> [Your instructions] The expected output is every entry that follows, reproduced exactly.

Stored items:
----------
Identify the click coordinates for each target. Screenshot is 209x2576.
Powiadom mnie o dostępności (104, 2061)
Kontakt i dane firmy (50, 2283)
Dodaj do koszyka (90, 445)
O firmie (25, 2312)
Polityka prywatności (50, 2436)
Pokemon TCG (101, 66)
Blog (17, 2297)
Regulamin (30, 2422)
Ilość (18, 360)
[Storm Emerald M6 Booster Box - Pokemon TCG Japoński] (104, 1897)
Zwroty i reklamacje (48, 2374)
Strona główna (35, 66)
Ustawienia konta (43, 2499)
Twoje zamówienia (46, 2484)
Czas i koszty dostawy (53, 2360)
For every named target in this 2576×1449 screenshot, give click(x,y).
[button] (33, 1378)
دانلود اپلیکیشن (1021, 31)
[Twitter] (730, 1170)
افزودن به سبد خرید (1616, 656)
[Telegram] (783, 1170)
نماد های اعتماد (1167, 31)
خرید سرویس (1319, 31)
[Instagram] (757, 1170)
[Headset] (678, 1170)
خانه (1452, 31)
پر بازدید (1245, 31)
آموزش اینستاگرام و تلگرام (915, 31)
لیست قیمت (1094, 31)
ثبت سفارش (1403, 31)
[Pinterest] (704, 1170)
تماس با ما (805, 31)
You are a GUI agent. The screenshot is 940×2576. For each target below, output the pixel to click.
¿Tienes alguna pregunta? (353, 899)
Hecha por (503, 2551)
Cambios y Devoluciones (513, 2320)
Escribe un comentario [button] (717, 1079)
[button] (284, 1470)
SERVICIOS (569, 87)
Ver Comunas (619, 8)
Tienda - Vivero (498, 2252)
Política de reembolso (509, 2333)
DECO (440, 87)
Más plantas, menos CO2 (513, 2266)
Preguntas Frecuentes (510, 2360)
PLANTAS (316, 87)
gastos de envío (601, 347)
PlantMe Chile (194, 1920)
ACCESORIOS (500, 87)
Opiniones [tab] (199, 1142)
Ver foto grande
----------
> [The completed task]
Identify the click coordinates for each target. Screenshot is 209x2576.
Powiadom mnie o dostępności (104, 2061)
Kontakt i dane firmy (50, 2283)
Dodaj do koszyka (90, 445)
O firmie (25, 2312)
Polityka prywatności (50, 2436)
Pokemon TCG (101, 66)
Blog (17, 2297)
Regulamin (30, 2422)
Ilość (18, 360)
[Storm Emerald M6 Booster Box - Pokemon TCG Japoński] (104, 1897)
Zwroty i reklamacje (48, 2374)
Strona główna (35, 66)
Ustawienia konta (43, 2499)
Twoje zamówienia (46, 2484)
Czas i koszty dostawy (53, 2360)
For every named target in this 2576×1449 screenshot, give click(x,y).
[button] (33, 1378)
دانلود اپلیکیشن (1021, 31)
[Twitter] (730, 1170)
افزودن به سبد خرید (1616, 656)
[Telegram] (783, 1170)
نماد های اعتماد (1167, 31)
خرید سرویس (1319, 31)
[Instagram] (757, 1170)
[Headset] (678, 1170)
خانه (1452, 31)
پر بازدید (1245, 31)
آموزش اینستاگرام و تلگرام (915, 31)
لیست قیمت (1094, 31)
ثبت سفارش (1403, 31)
[Pinterest] (704, 1170)
تماس با ما (805, 31)
You are a GUI agent. The screenshot is 940×2576. For each target below, output the pixel to click.
¿Tienes alguna pregunta? (353, 899)
Hecha por (503, 2551)
Cambios y Devoluciones (513, 2320)
Escribe un comentario [button] (717, 1079)
[button] (284, 1470)
SERVICIOS (569, 87)
Ver Comunas (619, 8)
Tienda - Vivero (498, 2252)
Política de reembolso (509, 2333)
DECO (440, 87)
Más plantas, menos CO2 (513, 2266)
Preguntas Frecuentes (510, 2360)
PLANTAS (316, 87)
gastos de envío (601, 347)
PlantMe Chile (194, 1920)
ACCESORIOS (500, 87)
Opiniones [tab] (199, 1142)
Ver foto grande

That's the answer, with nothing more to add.